Jon Hadad

About the Author Jon Hadad

Jon Hadad graduated from the University of Delaware with a degree in political science. Prior to joining the Smarter Analyst team, he was an industry analyst at a New York research firm.

Micron (MU) Stock: Should I Stay Or Should I Go?

With Micron (MU) having surged more than 30% in just the past two months, the question might be what comes next. In the words of The Clash, “should I stay or should I go?”

Well, it isn’t too clear. Shares rose steadily in the first four months of the year, with many investors thinking (and hoping) the chip market recovery was in full-force.
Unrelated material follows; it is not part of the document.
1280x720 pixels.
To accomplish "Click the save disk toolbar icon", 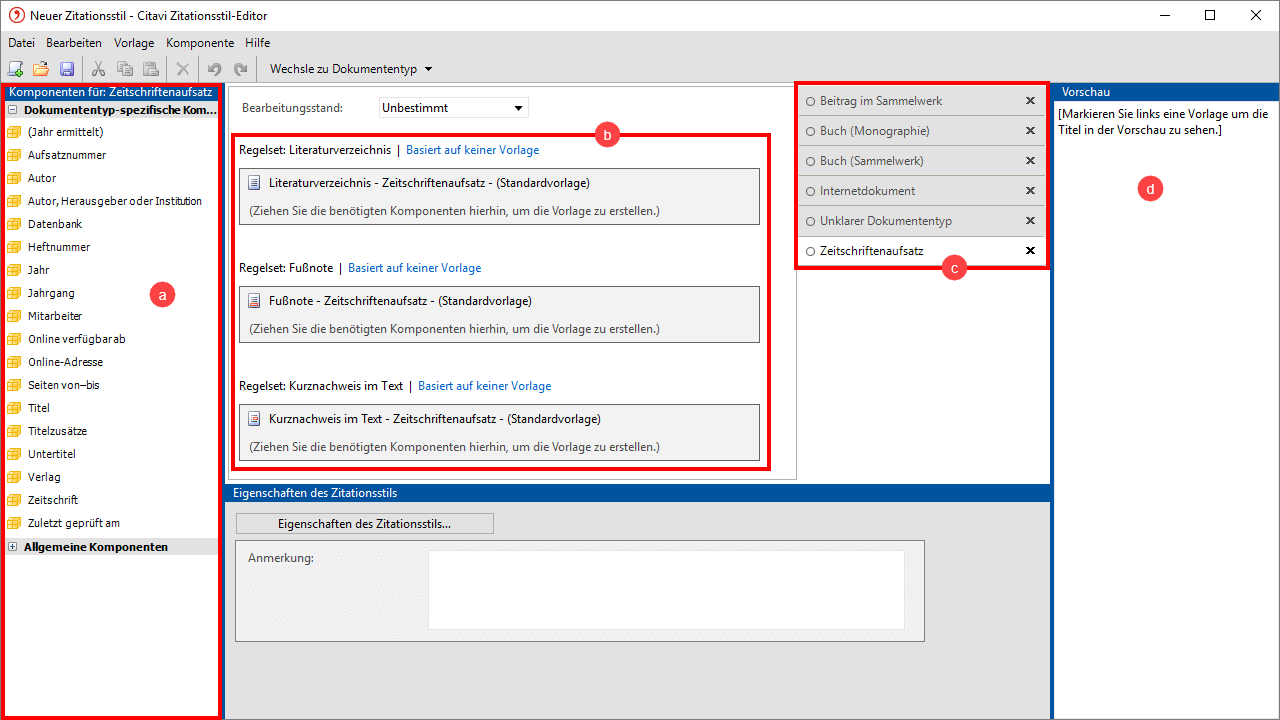I will click(67, 69).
But then MU plummeted in May, reigniting fears that the stock is not ready just yet. Fast-forward to the present, and the trends point to optimism in the market, with Micron management recently saying that demand is returning.
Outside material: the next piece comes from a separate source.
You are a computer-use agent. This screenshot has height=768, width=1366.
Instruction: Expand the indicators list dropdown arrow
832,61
5-star RBC analyst Mitch Steves sees the green in Micron, as he maintains an Outperform rating and $55 price target, which implies about 27% upside from the current share price. 

The semiconductor market has been choppy over the past year, but Steves sees the light and is raising his estimates. In fact, while the analyst’s updated EPS estimate of $0.60 for the August quarter is higher than guidance, he “wouldn’t be surprised to see numbers ahead” of his figures. Nevertheless, however, Steves sees Micron EPS bottoming in this quarter or next, and believes investors will apply higher multiples on these trough earnings, pushing the stock higher. 

One major catalyst for Micron is the potential for a supply/demand constraint in 2020, as the Japan-South Korea trade dispute rages on. The tensions between the two countries are making it harder for South Korean companies to competitively sell DRAM and NAND. For example, the second-largest DRAM supplier, Hynix, recently cut both DRAM and NAND production, with Samsung expected to follow. As output from these two decreases, industry prices are expected to increase with more demand flowing to Micron. 

Overall, Steves is increasingly optimistic on Micron, and believes there is the “potential” for FY20 EPS to top his estimate of $3.77, going as high as $5.00. Pricing remains a crucial factor, but the analyst believes NAND pricing will only increase from here, while DRAM should move higher next year. Nevertheless, Steves says he needs to see “clear signs of data center spend and…signs of normal smartphone demand before [he sees] the stock re-rating higher.” 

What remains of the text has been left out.